> Source document
## START

Is there any reason to hold some bonds instead of all stocks/index funds if you don't plan on using any of the money for about 20 years?
Is there any reason to hold some bonds instead of all stocks/index funds if you don't plan on using any of the money for about 20 years?
Read "Intelligent Asset Allocation"by Bernstein.
You need to make this decision based on risk tolerance, investment horizon and more.
Start studying. Your financial literacy is low but it can climb very quickly.
I am not a fan of bonds. 20 years out for sure not. If you want a few bonds within 5 years of retirement (I wouldn't do more than 25% of your investments) then ok. I will not own bonds. Stocks just kill bonds so much that over time it makes sense to just go with stocks. You need to be prepared though to stay in the market if it goes south for a while -- use Social Security money in retirement, have an emergency fund (cash) to dip into while the stocks recover, etc.
Flagpole, what about a person in their 70s or 80s?
Planning to retire this year, current asset allocation is 40% stocks, 40% bonds, 20% cash. Up unitl about 5 years ago it was all stocks all the time though.
Danny Bandana wrote:
Is there any reason to hold some bonds instead of all stocks/index funds if you don't plan on using any of the money for about 20 years?

## END

Source records
## START

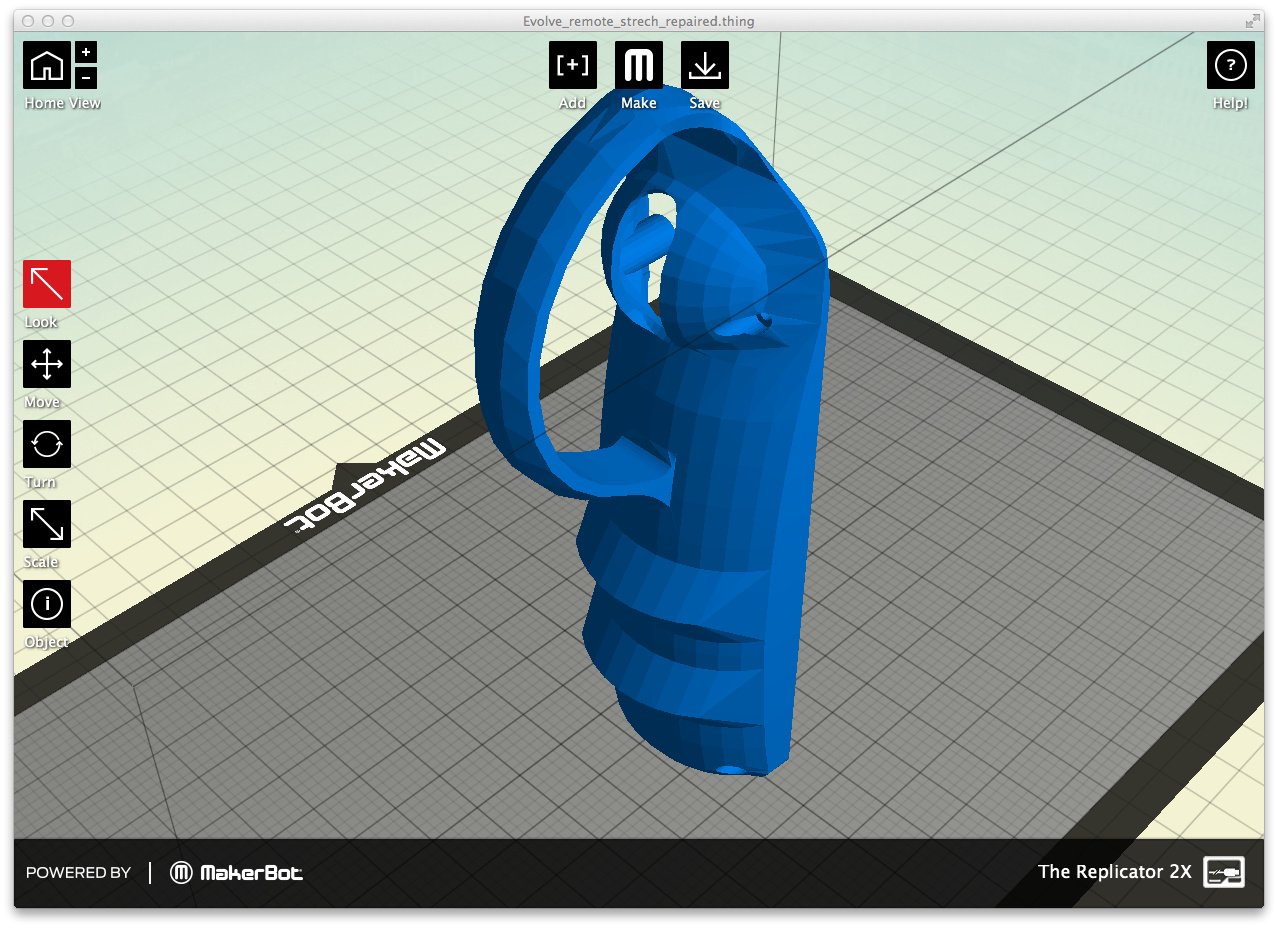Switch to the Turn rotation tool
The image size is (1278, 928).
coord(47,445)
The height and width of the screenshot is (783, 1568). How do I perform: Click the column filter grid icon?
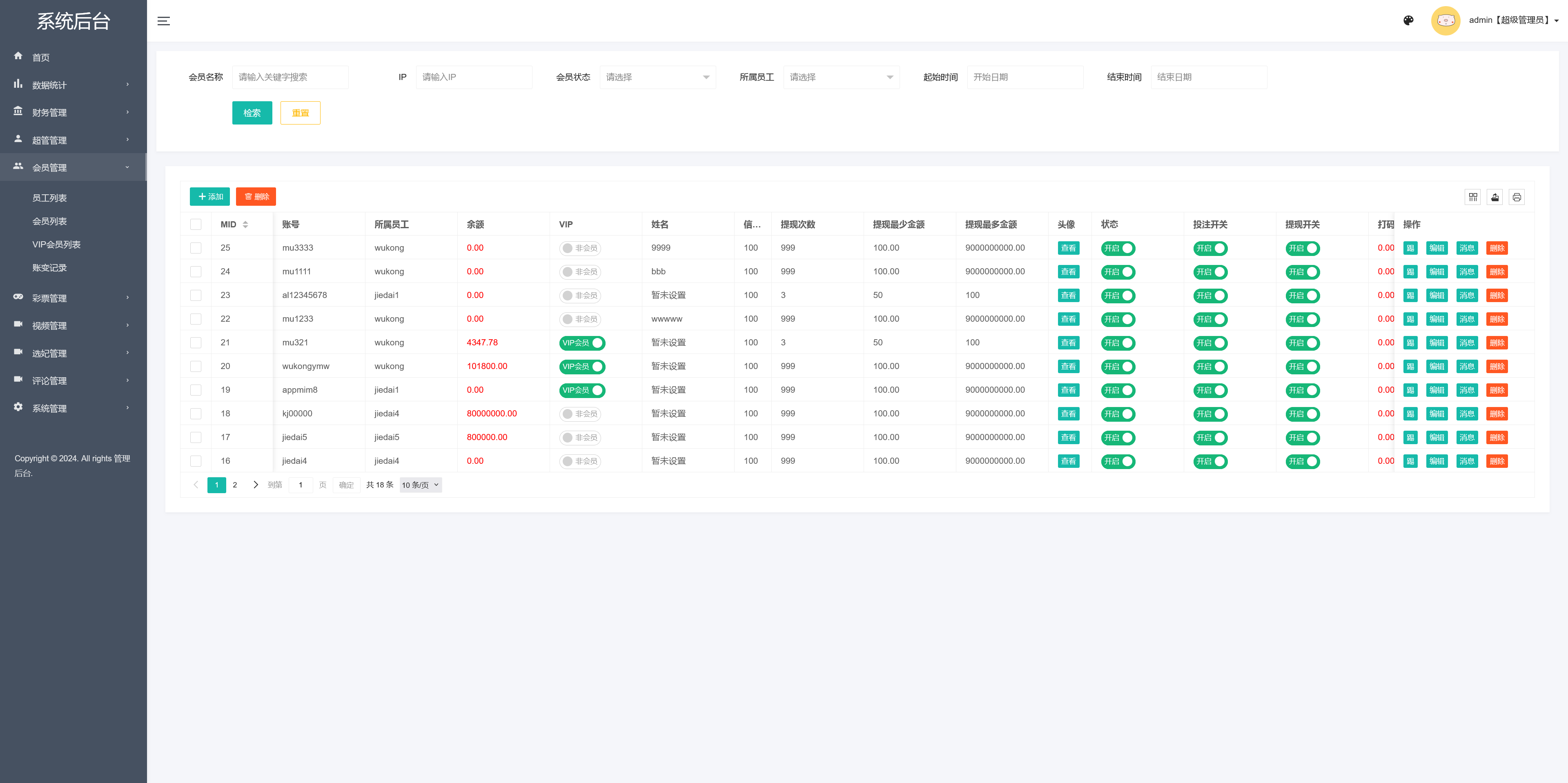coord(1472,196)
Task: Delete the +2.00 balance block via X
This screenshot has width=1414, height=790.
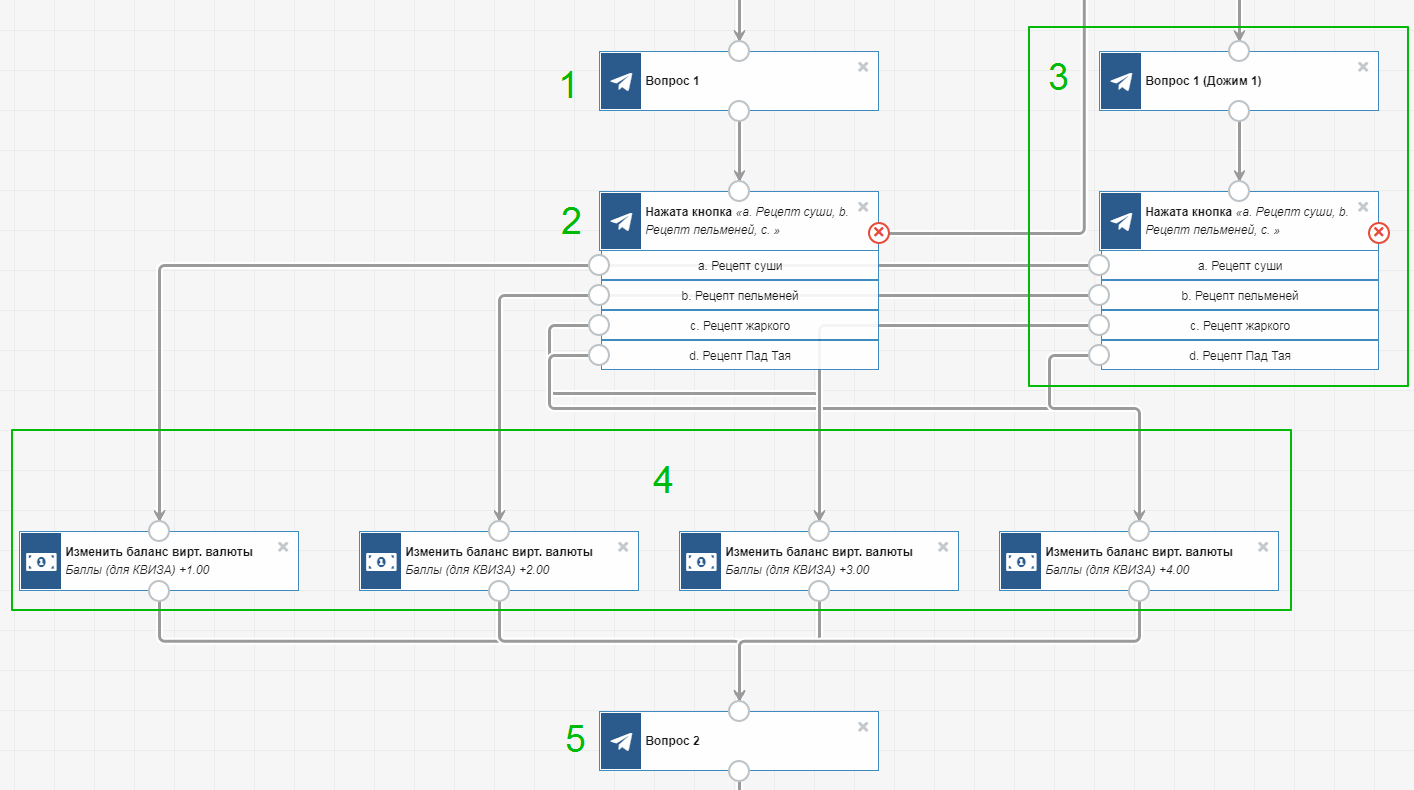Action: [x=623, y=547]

## END

> Work to do
[1] Condense the paragraph of the forum thread beginning "I am not a fan of bonds" into a short bulleted list that keeps its main points.
[2] Using the forum thread, decide whether each statement is correct. Answer yes or no, and quote the words that settle it.
(a) The forum thread recommends a book titled "Intelligent Asset Allocation."
(b) The poster planning to retire this year currently holds half of the portfolio in stocks.
(c) The writer who dislikes bonds would accept up to half of investments in bonds near retirement.
[3] Copy the passage of the forum thread starting at "You need to make" and ending at "the time though.", substituting "cash reserve" for "emergency fund".

> Solutions to the problems
[1]
- The writer dislikes bonds and would not hold them 20 years out.
- Some bonds within 5 years of retirement are acceptable, but no more than 25% of investments.
- The writer will not own bonds, because over time stocks far outperform them.
- An all-stock investor must be ready to stay in the market during a long downturn, for example by using Social Security money in retirement and keeping a cash emergency fund to draw on while stocks recover.

[2]
(a) Yes: "Read "Intelligent Asset Allocation"by Bernstein."
(b) No: "current asset allocation is 40% stocks, 40% bonds, 20% cash"
(c) No: "I wouldn't do more than 25% of your investments"

[3]
You need to make this decision based on risk tolerance, investment horizon and more.
Start studying. Your financial literacy is low but it can climb very quickly.
I am not a fan of bonds. 20 years out for sure not. If you want a few bonds within 5 years of retirement (I wouldn't do more than 25% of your investments) then ok. I will not own bonds. Stocks just kill bonds so much that over time it makes sense to just go with stocks. You need to be prepared though to stay in the market if it goes south for a while -- use Social Security money in retirement, have an cash reserve (cash) to dip into while the stocks recover, etc.
Flagpole, what about a person in their 70s or 80s?
Planning to retire this year, current asset allocation is 40% stocks, 40% bonds, 20% cash. Up unitl about 5 years ago it was all stocks all the time though.